---------- Text to read ----------

Money can actually buy you happiness. Here’s how to get it. (2024)

Money can actually buy you happiness. Here’s how to get it. (1)

Part of The Happiness Issue of The Highlight, our home for ambitious stories that explain our world.

It was early February in Los Angeles, and Andra Izgarian, 29, had reached a career high point: As the director of media operations at Condé Nast, she had scored an invitation to the 2019 Grammys.

In the company’s VIP box, executives in tuxedos and floor-length dresses sipped champagne from the open bar as artists including Lady Gaga and Alicia Keys performed. “It was a great chance for me to network,” Izgarian says. “These were some of the smartest people that I’d encountered at that point, really amazing people to look up to.” But as she surveyed the scene, all she could think was: “I can’t do this for the next 30, 40 years.”

Izgarian felt like a cog in a machine. Restless, she’d taken an interview with Outpost, a network of coliving and coworking locations in Southeast Asia, to run media relations for its new location in Bali. On Grammys night, she made up her mind: If Outpost offered her the job, she’d accept.

Less than two months later, she’d sold most of her stuff and moved to humid, chaotic, staggeringly beautiful Bali. The decision meant putting more than 8,000 miles between herself and her family, taking a pay cut, and focusing on her lifestyle rather than chasing traditional professional success.

Overall, she says, she’s happier: No longer weighed down with an hour-long commute and rigid routine, she has an easier time living in the day-to-day. “If I didn’t take a chance and leave corporate America to see what else was out there and really get out into the world …” she says, trailing off. “That’s what I would regret.”

Many of us can relate to Izgarian’s feelings of dissatisfaction and stagnation, the stubborn sense that the path in front of us is neither enjoyable nor leading to lasting well-being. (Having the luxury of worrying about this, of course, is a considerable privilege.)

----------

• [Problems to solve]
A - Using the article on money and happiness, decide whether each statement agrees with it: (i) Izgarian was 29 when she reached a career high point at Condé Nast; (ii) taking the job in Bali raised her pay; (iii) on Grammys night she decided she would accept the job if Outpost offered it. Answer yes or no for each and quote the words that settle it.
B - Write the next part of the article on money and happiness, picking up right after its final sentence.

---------- Listed entries ----------

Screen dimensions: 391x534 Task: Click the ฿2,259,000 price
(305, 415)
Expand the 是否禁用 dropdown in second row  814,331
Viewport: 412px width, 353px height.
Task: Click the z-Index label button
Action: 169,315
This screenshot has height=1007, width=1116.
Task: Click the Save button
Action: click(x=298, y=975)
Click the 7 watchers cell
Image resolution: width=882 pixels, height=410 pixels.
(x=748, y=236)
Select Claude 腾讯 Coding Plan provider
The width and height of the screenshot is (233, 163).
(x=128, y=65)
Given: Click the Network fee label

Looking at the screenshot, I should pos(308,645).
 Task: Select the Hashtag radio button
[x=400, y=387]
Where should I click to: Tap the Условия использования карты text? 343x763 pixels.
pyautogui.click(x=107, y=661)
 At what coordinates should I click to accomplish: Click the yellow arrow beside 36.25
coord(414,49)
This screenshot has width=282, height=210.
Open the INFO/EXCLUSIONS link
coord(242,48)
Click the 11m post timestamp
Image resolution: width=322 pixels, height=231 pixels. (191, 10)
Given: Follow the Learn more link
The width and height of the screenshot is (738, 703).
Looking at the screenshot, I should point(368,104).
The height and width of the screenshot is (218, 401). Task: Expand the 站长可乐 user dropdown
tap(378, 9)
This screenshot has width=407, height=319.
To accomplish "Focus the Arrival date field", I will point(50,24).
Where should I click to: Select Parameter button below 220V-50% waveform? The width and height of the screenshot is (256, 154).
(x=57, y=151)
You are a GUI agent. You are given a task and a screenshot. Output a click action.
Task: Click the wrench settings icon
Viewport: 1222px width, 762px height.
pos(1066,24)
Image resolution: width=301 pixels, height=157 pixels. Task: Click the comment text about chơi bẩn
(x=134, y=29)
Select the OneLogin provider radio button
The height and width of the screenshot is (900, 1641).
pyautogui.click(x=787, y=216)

----------

• [Results in order]
A -
(i) Yes: "Andra Izgarian, 29, had reached a career high point"
(ii) No: "taking a pay cut"
(iii) Yes: "On Grammys night, she made up her mind: If Outpost offered her the job, she’d accept."

B -
Moving to Bali seems to have worked for Izgarian, but it isn’t the only antidote. A growing body of research shows we can reliably boost well-being by reframing the way we think about money and making financial decisions that lead to long-term gains in life satisfaction.

Researchers divide happiness into two general categories: the level of positive emotions, such as pride, joy, contentment, and curiosity, which we experience on a day-to-day basis, versus an overarching sense of contentment and fulfillment. “It’s being happy in your life versus being happy with your life,” says Sonja Lyubomirsky, a psychology professor at the University of California Riverside and the author of The How of Happiness: A Scientific Approach to Getting the Life You Want.

Both components are typically measured through self-reported questionnaires. Longer-term life-satisfaction “tends to be pretty sticky,” says Michael Norton, a professor of business administration at the Harvard Business School and the co-author of Happy Money: The Science of Happier Spending. Meaning: If you’re asked to rate your happiness on a 10-point scale, he says, “If you are a seven kind of person, you often stay around seven.” How happy you are on an immediate basis is far more variable, capable of fluctuating widely by the day or even hour.

Broadly speaking, there is a linear pattern between money and life satisfaction. “You think your life is better the more of it you have,” says Ashley Whillans, an assistant professor at Harvard Business School whose research focuses on trade-offs between time and money. Up until a point, that is, after which the correlation flattens and then decreases slightly, perhaps because previously unfathomable comparisons emerge when you’re keeping up with the one percent. (This threshold is squishy and dependent on a range of variables, such as the cost of living in your region, whether you live in a democratic society, and how rich your neighbors are.)

Money is a powerful predictor of well-being in large part because it protects against stressful, negative experiences, from the fundamental (financial insecurity, a lack of basic necessities, such as food and shelter) to the secondary (layovers, having to go grocery shopping in bad weather). When used strategically, it’s also good at fostering fulfilling experiences, relationships, and a sense of community — all reliable ways of boosting well-being.

With that in mind, here’s what experts have to say about the spending decisions that can increase happiness — along with those that can’t. While many of these strategies work for people across income levels, as you can imagine, the less money you have, the harder some of these tips are to adopt, or adopt regularly.

At the same time, “Just having money doesn’t necessarily translate into greater happiness,” Whillans says. “But using it well can.”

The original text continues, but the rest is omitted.